## What you should do
The answer is to be the lines below that lie between the line holding "The height and width of the screenshot is (544, 656)." and the line holding "Task: Go back using the left arrow icon", inclusive, transcribed exactly and free of pictures.

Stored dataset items
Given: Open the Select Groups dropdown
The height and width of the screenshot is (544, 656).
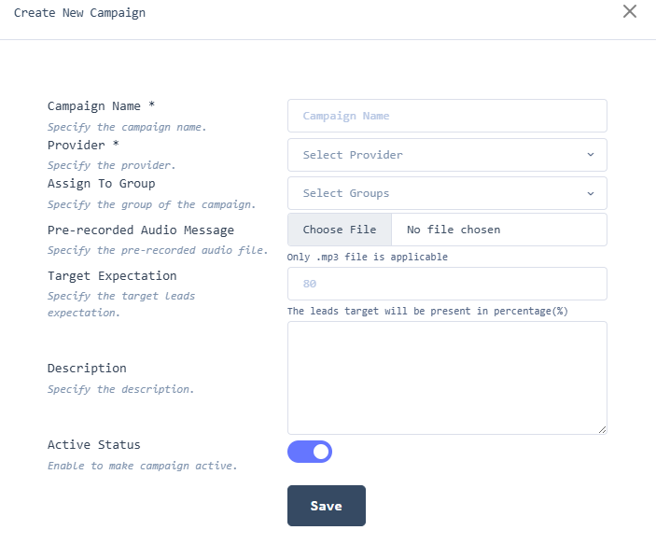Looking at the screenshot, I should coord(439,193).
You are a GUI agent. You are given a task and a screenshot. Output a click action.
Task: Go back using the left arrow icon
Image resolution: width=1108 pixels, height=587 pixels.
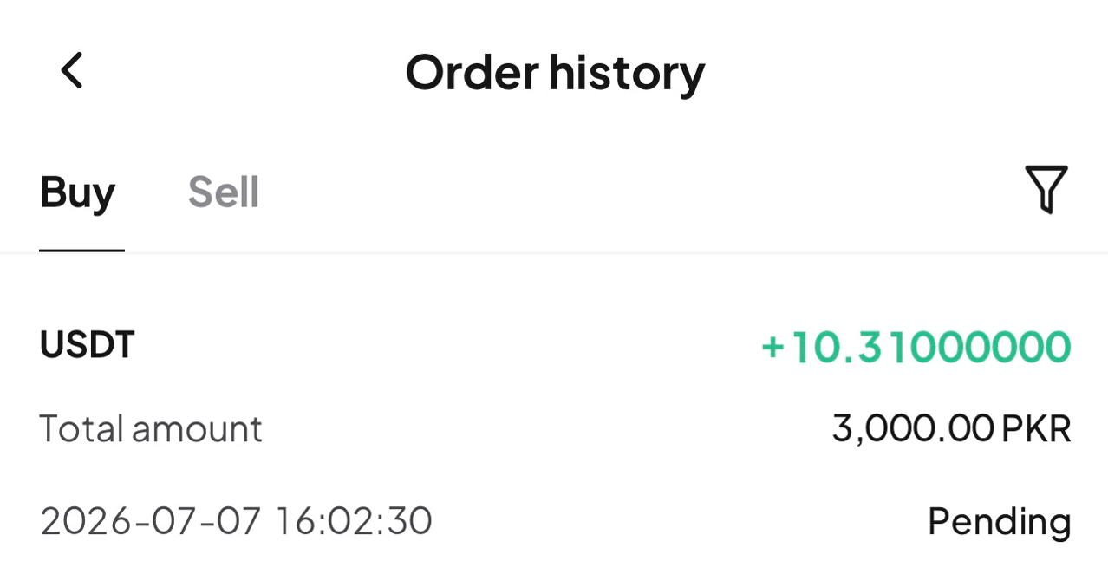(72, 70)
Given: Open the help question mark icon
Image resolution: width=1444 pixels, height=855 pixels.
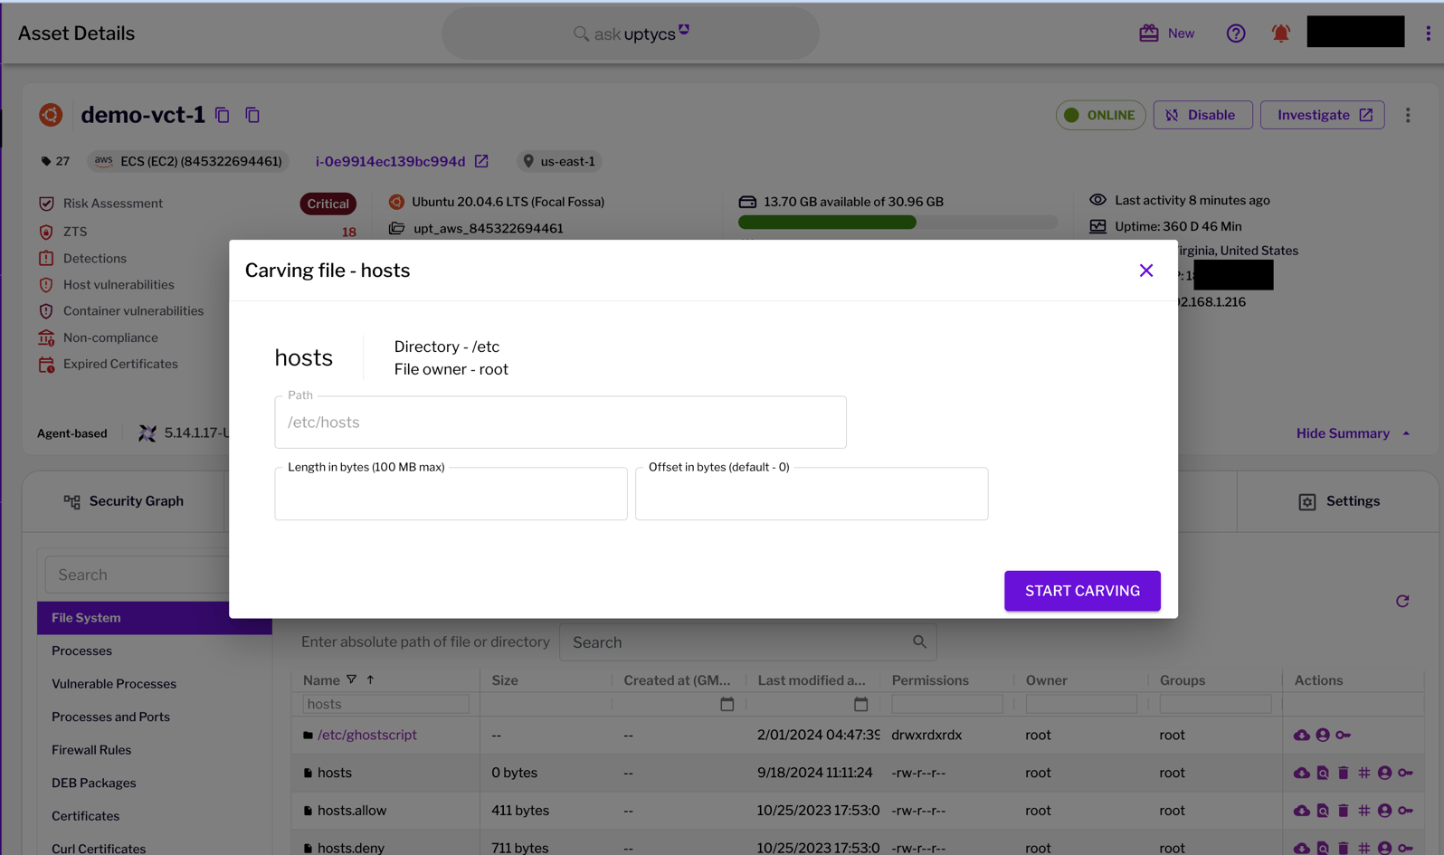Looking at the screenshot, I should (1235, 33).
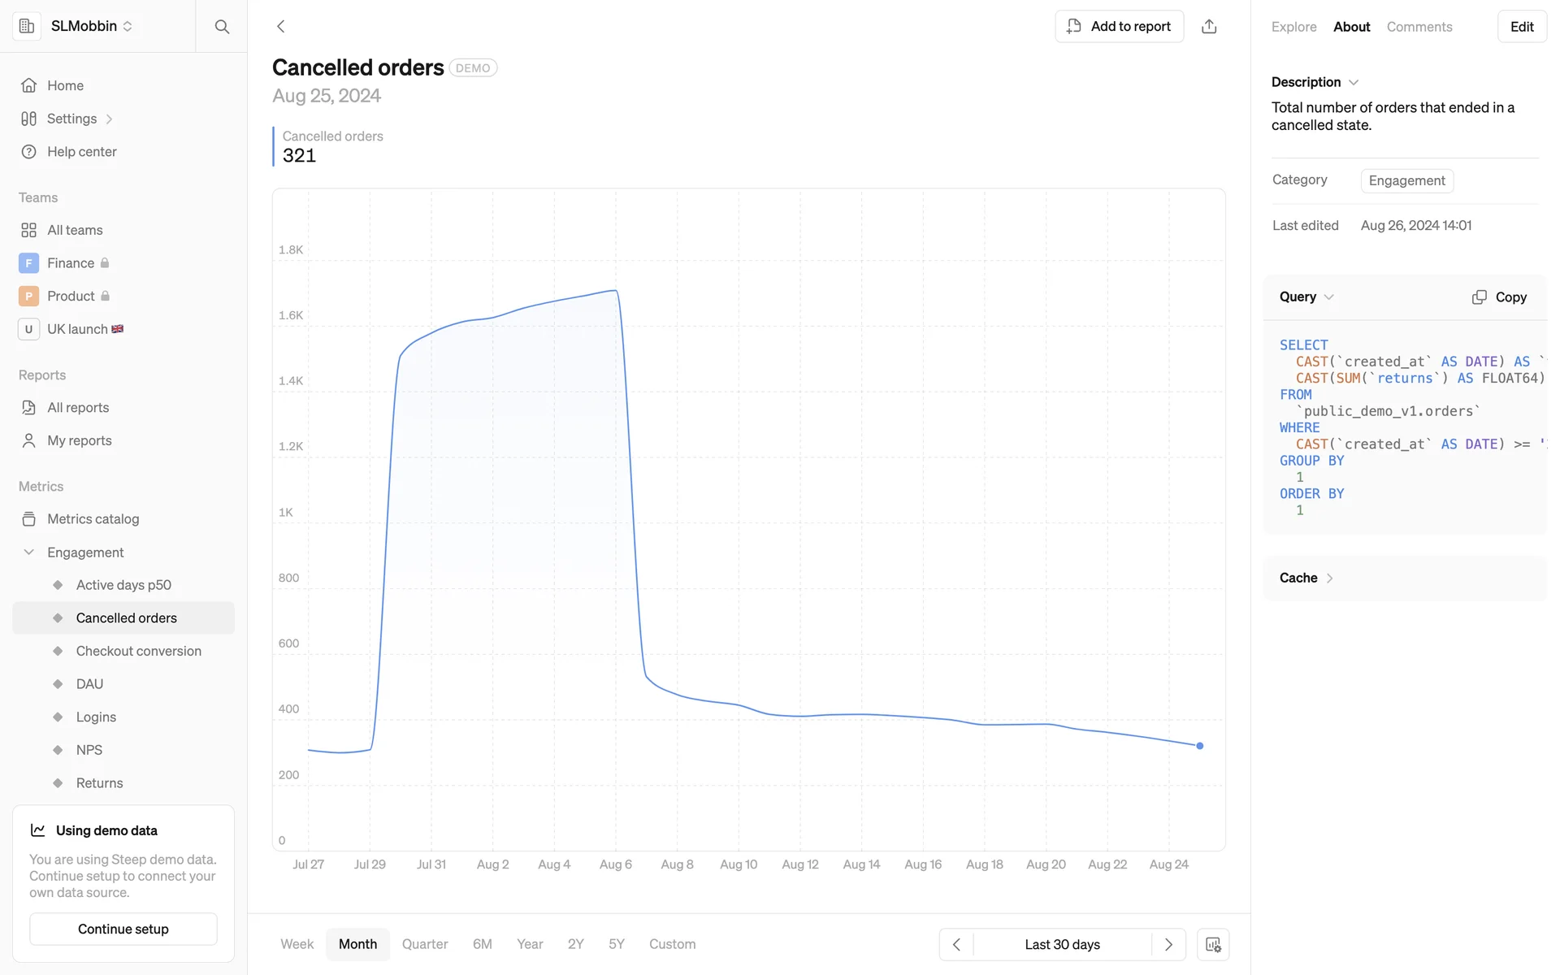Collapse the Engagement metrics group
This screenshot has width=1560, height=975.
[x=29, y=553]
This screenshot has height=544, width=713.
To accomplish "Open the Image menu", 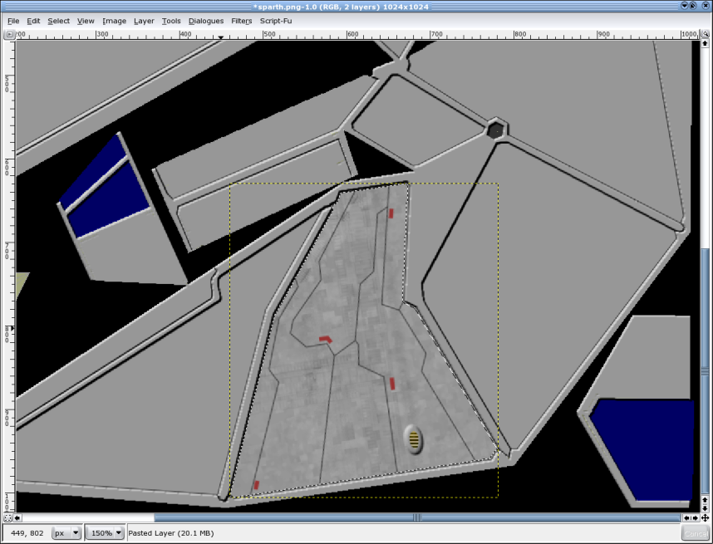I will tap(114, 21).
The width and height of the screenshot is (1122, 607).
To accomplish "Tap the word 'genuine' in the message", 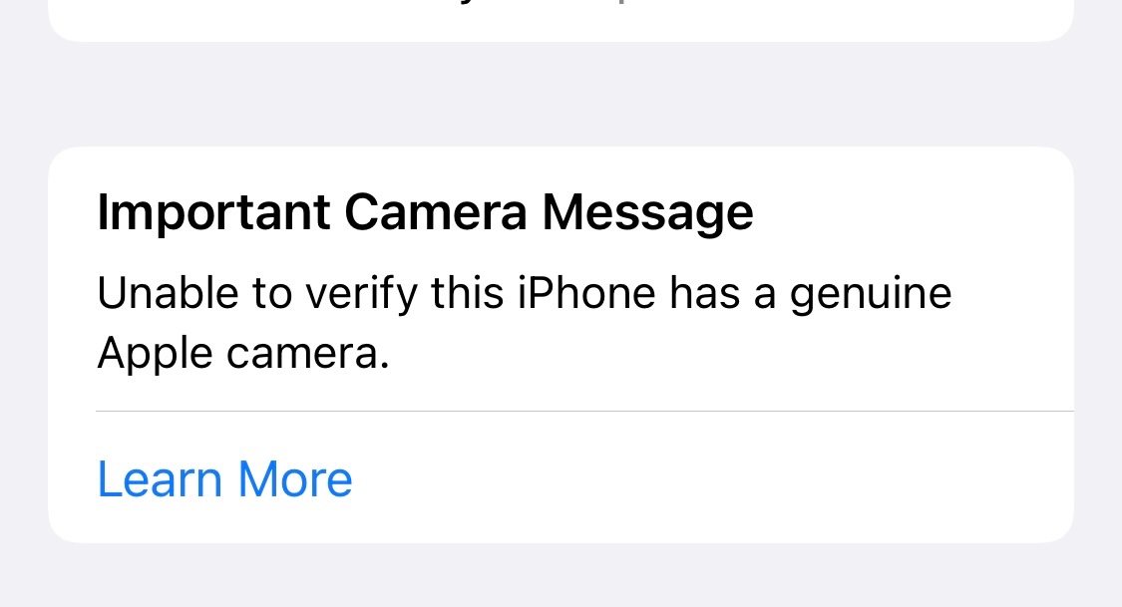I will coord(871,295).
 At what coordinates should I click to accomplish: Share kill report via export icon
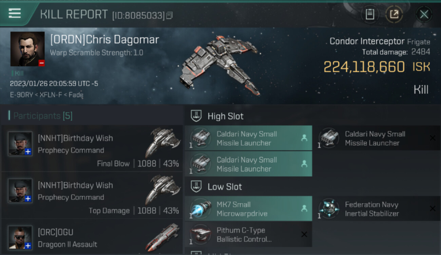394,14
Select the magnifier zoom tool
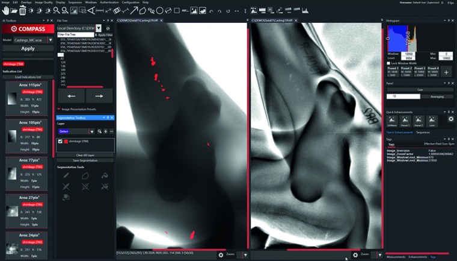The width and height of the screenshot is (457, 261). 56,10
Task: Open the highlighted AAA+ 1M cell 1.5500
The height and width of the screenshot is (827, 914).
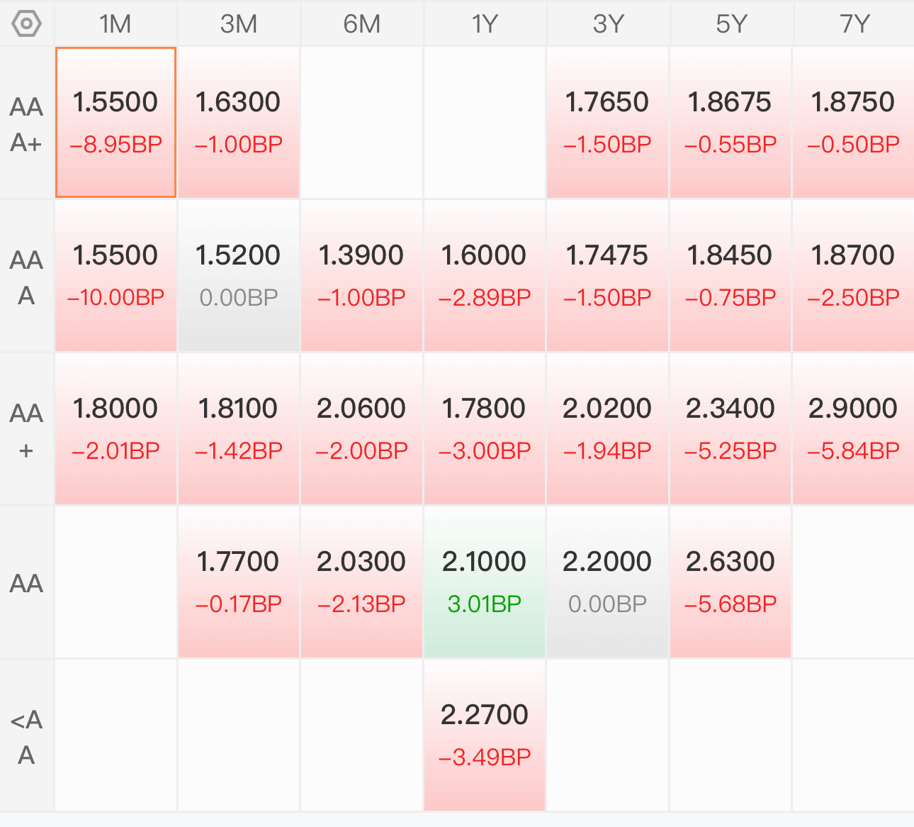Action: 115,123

## Problem solution
The height and width of the screenshot is (544, 656).
Looking at the screenshot, I should coord(439,193).
You are a GUI agent. You are given a task and a screenshot. Output a click action.
Task: Go back using the left arrow icon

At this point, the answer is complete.